▸ WHAT IS EXPECTED
A faithful copy is required: retype the records from their first line through the line with "2016 Used Holden Astra R (405, 396)", and omit the pictures.

[Data entries]
#####

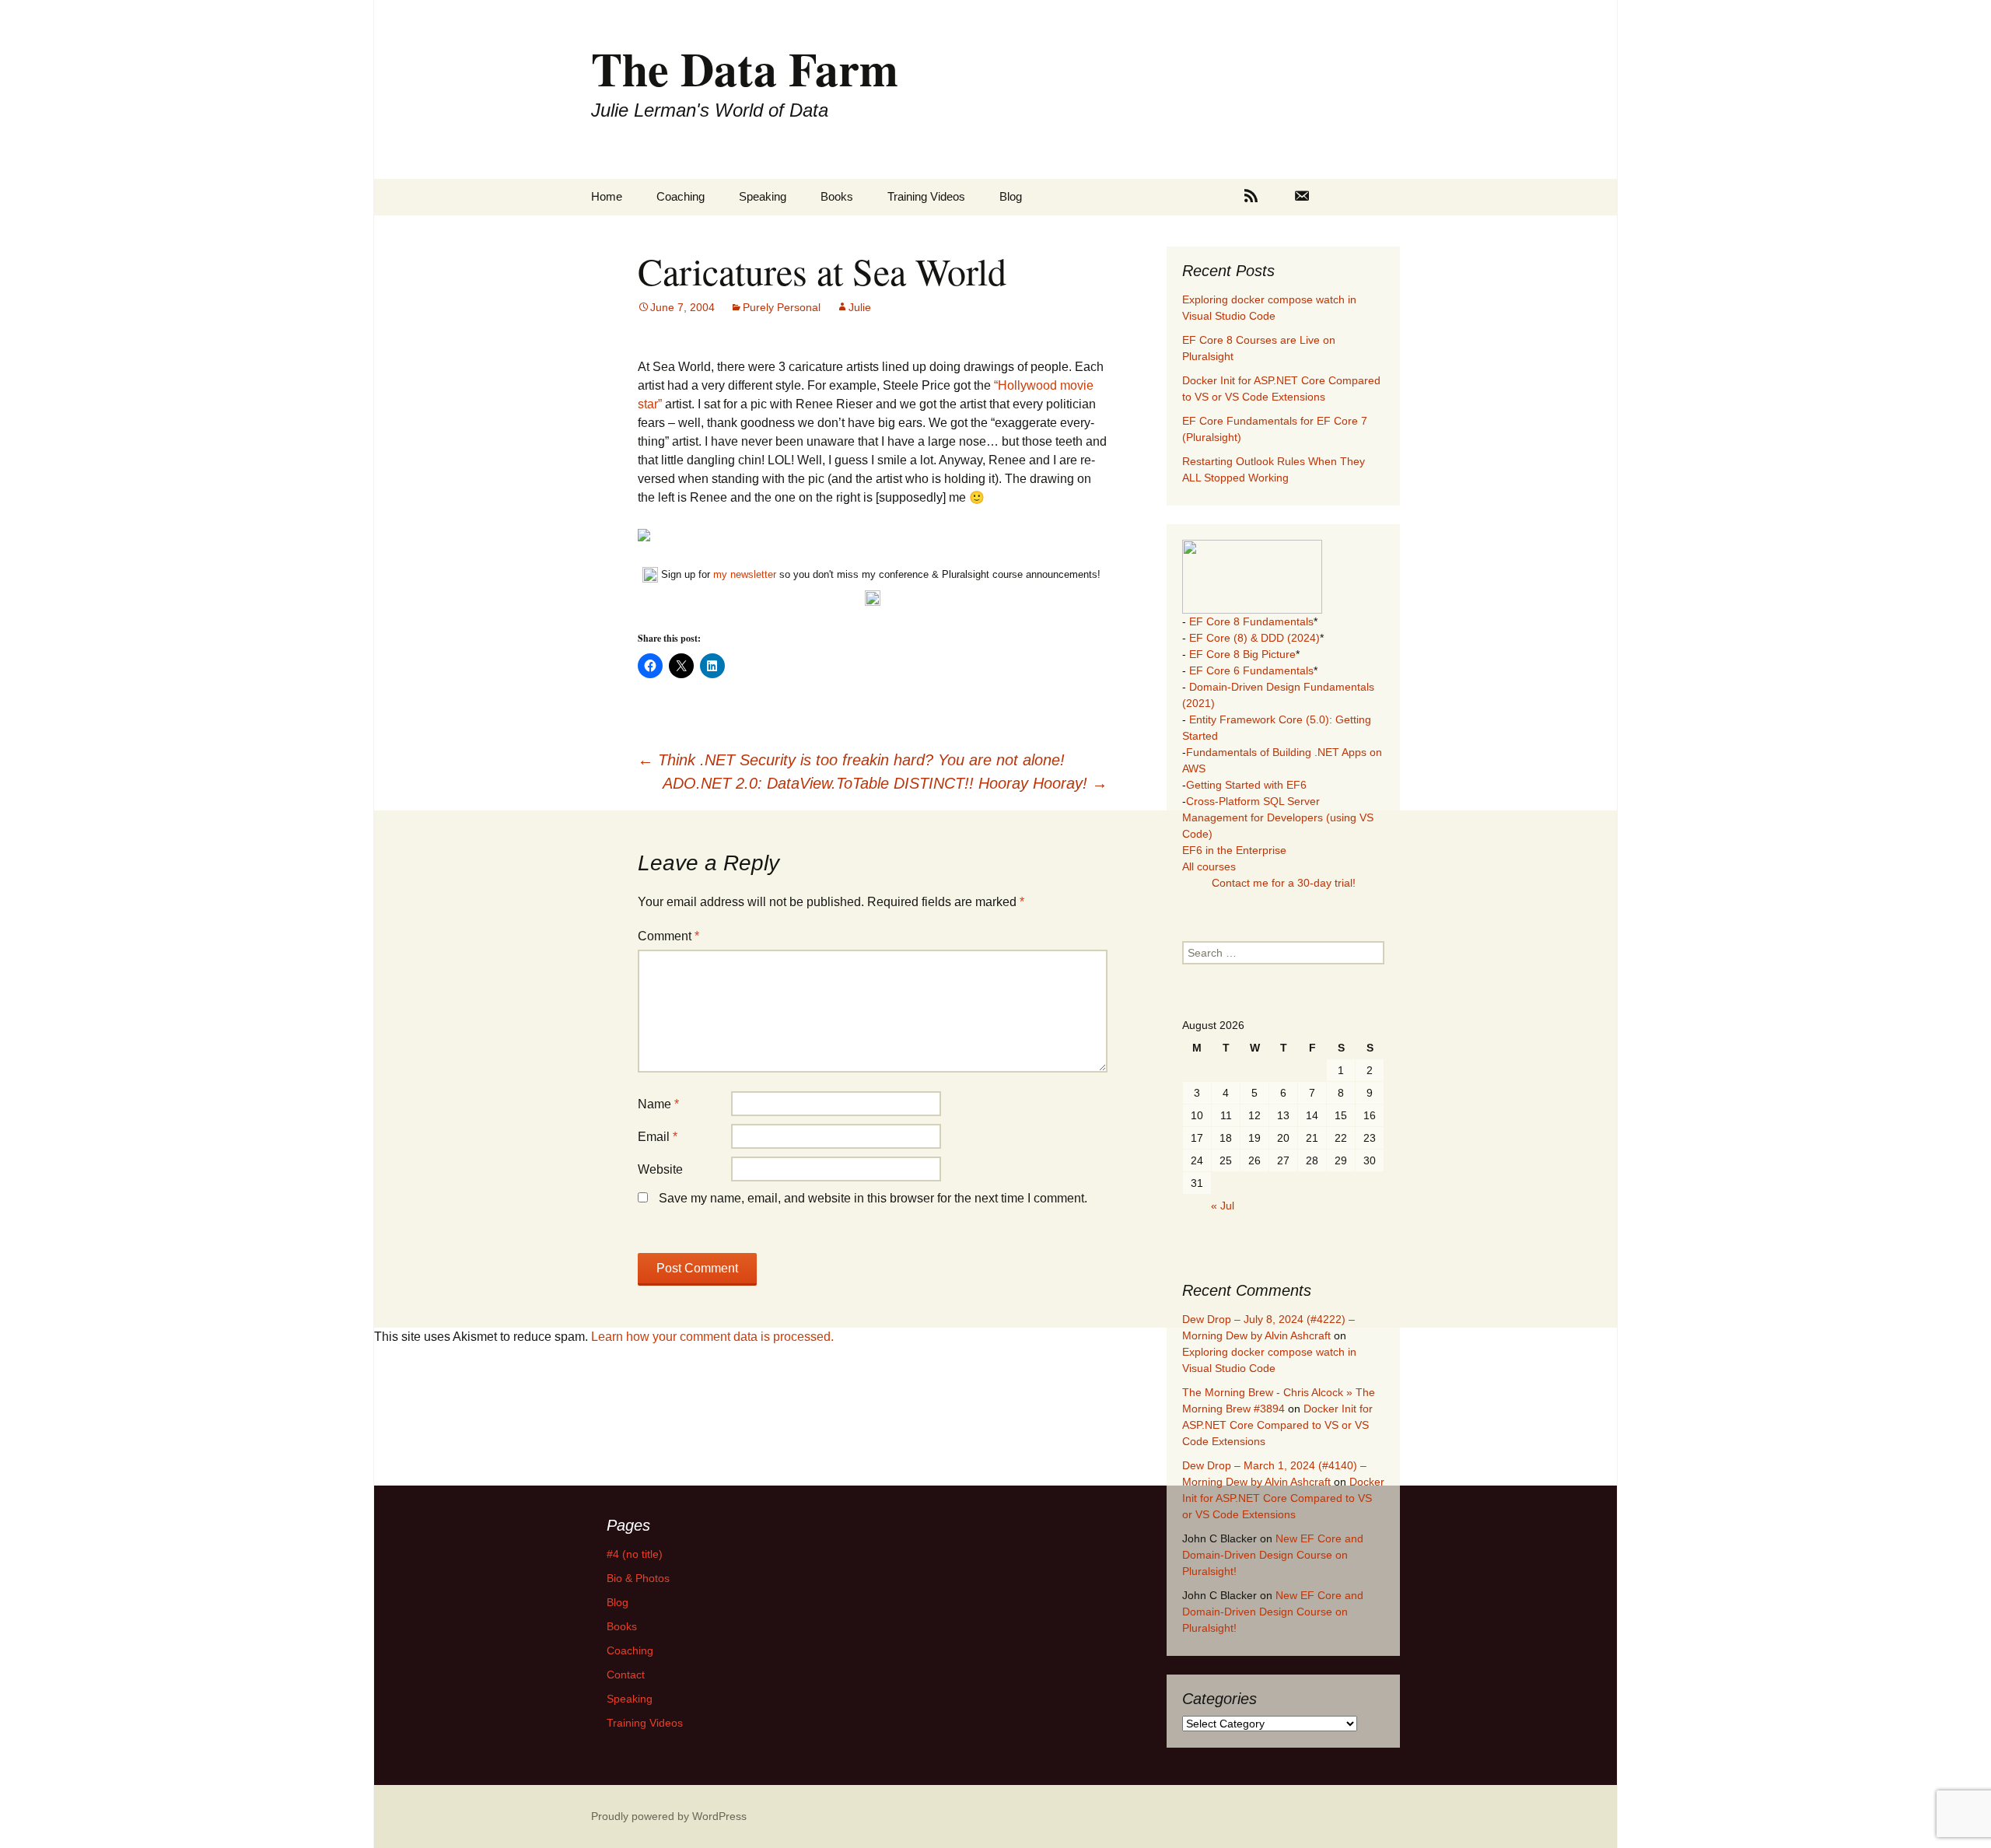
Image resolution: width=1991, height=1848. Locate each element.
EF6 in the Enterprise (1234, 850)
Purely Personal (782, 307)
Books (837, 196)
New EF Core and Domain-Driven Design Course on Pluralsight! (1272, 1554)
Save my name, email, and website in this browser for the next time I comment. (873, 1198)
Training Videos (926, 196)
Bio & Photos (638, 1578)
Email (657, 1136)
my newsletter (744, 574)
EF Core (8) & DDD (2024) (1254, 638)
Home (606, 196)
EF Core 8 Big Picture (1242, 654)
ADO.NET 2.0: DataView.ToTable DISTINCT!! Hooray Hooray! (885, 783)
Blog (1010, 196)
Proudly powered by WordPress (669, 1816)
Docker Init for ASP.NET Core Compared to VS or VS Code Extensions (1277, 1424)
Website (660, 1169)
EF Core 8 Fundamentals (1251, 621)
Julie (860, 307)
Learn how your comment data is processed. (712, 1336)
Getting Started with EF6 (1246, 785)
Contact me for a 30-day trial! (1284, 883)
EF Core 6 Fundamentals (1251, 670)
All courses (1209, 866)
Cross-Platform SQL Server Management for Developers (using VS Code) (1277, 817)
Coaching (680, 196)
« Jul (1222, 1205)
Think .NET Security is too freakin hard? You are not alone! (851, 759)
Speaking (762, 196)
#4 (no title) (635, 1554)
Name (658, 1104)
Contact (626, 1674)
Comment (668, 936)
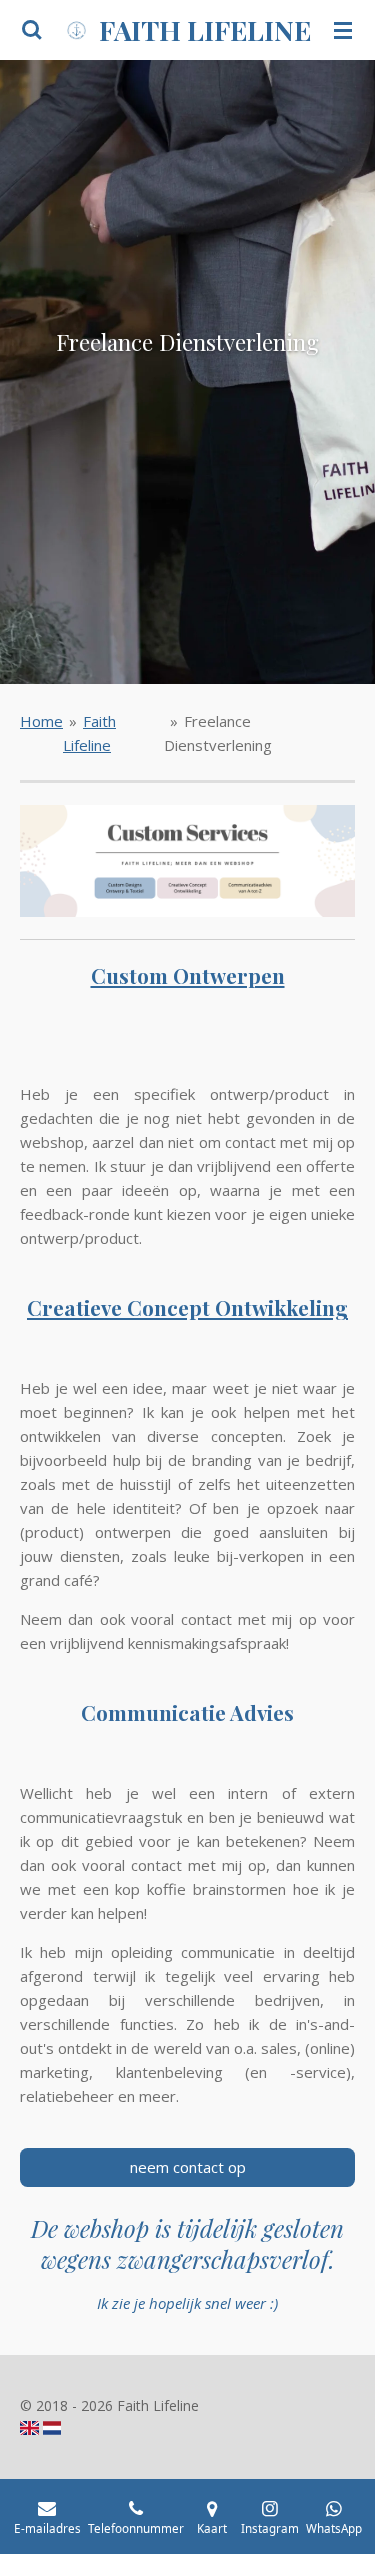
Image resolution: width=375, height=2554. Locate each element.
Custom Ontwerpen (188, 975)
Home (41, 721)
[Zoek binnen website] (32, 30)
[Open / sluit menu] (343, 30)
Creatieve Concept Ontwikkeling (187, 1307)
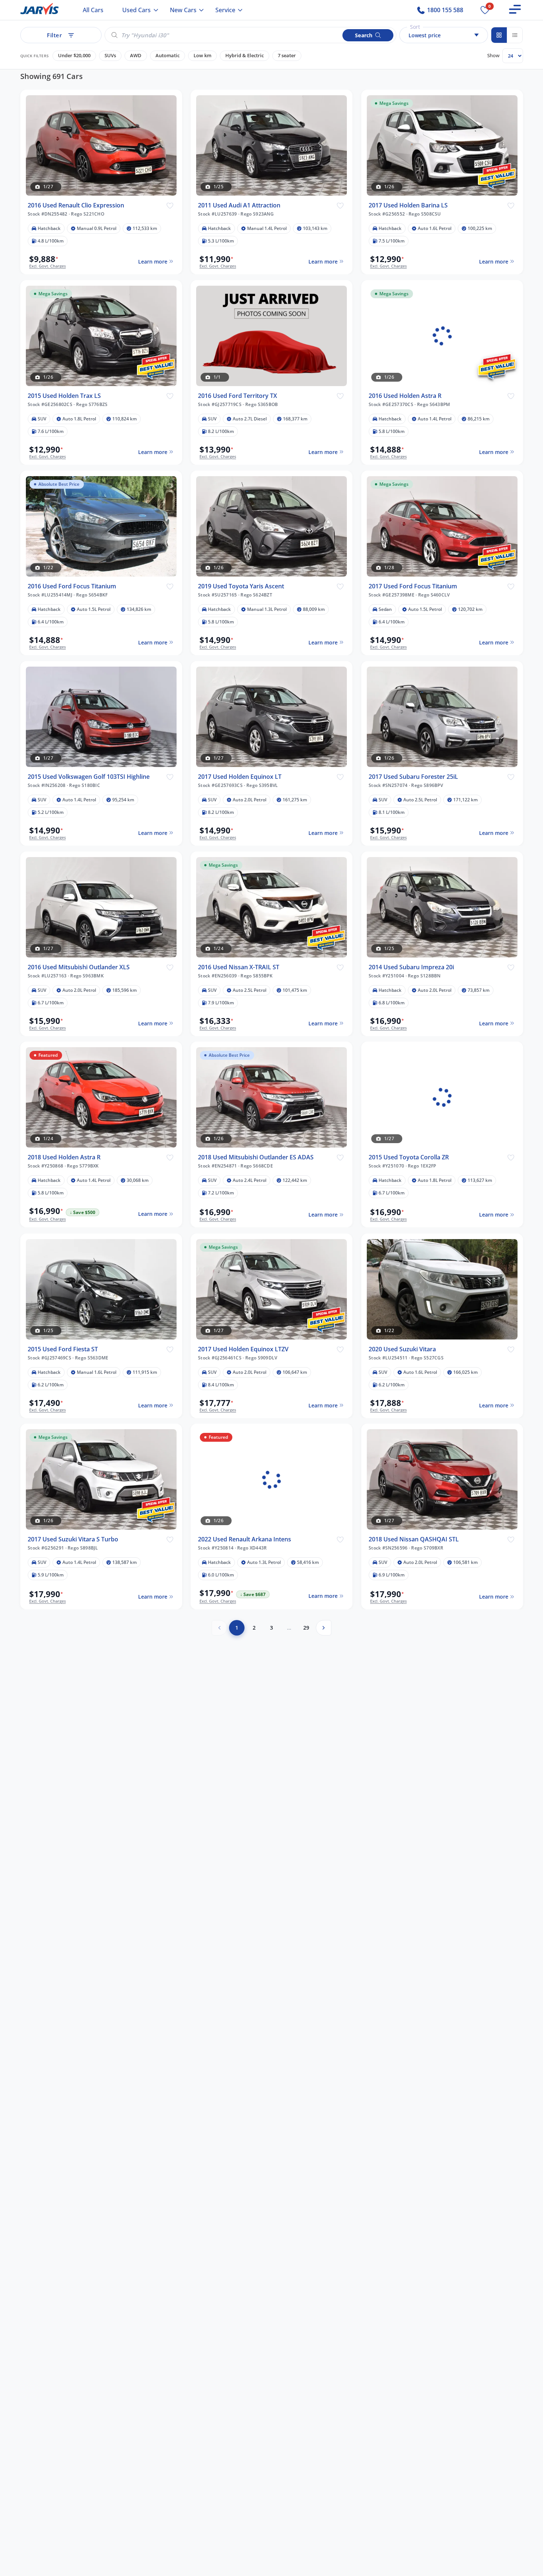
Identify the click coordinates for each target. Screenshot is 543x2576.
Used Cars (136, 10)
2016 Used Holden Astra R (405, 396)
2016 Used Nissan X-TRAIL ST (238, 967)
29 (306, 1627)
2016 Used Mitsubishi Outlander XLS (79, 967)
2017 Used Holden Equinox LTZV (243, 1349)
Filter (54, 35)
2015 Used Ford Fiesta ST (63, 1349)
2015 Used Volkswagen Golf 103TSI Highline (89, 776)
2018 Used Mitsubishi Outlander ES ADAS (256, 1157)
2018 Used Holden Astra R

#####

▸ SOLUTION FOR THIS EXERCISE
Image resolution: width=1991, height=1848. Locate each element.
EF6 in the Enterprise (1234, 850)
Purely Personal (782, 307)
Books (837, 196)
New EF Core and Domain-Driven Design Course on Pluralsight! (1272, 1554)
Save my name, email, and website in this browser for the next time I comment. (873, 1198)
Training Videos (926, 196)
Bio & Photos (638, 1578)
Email (657, 1136)
my newsletter (744, 574)
EF Core (8) & DDD (2024) (1254, 638)
Home (606, 196)
EF Core 8 Big Picture (1242, 654)
ADO.NET 2.0: DataView.ToTable DISTINCT!! Hooray Hooray! (885, 783)
Blog (1010, 196)
Proudly powered by WordPress (669, 1816)
Docker Init for ASP.NET Core Compared to VS or VS Code Extensions (1277, 1424)
Website (660, 1169)
EF Core 8 Fundamentals (1251, 621)
Julie (860, 307)
Learn how your comment data is processed. (712, 1336)
Getting Started with EF6 (1246, 785)
Contact me for a 30-day trial! (1284, 883)
EF Core 6 Fundamentals (1251, 670)
All courses (1209, 866)
Cross-Platform SQL Server Management for Developers (using VS Code) (1277, 817)
Coaching (680, 196)
« Jul (1222, 1205)
Think .NET Security is too freakin hard? You are not alone! (851, 759)
Speaking (762, 196)
#4 (no title) (635, 1554)
Name (658, 1104)
Contact (626, 1674)
Comment (668, 936)
Image resolution: width=375, height=2554. Locate each element.
Custom Ontwerpen (188, 975)
Home (41, 721)
[Zoek binnen website] (32, 30)
[Open / sluit menu] (343, 30)
Creatieve Concept Ontwikkeling (187, 1307)
Identify the click coordinates for each target. Screenshot is 543x2576.
Used Cars (136, 10)
2016 Used Holden Astra R (405, 396)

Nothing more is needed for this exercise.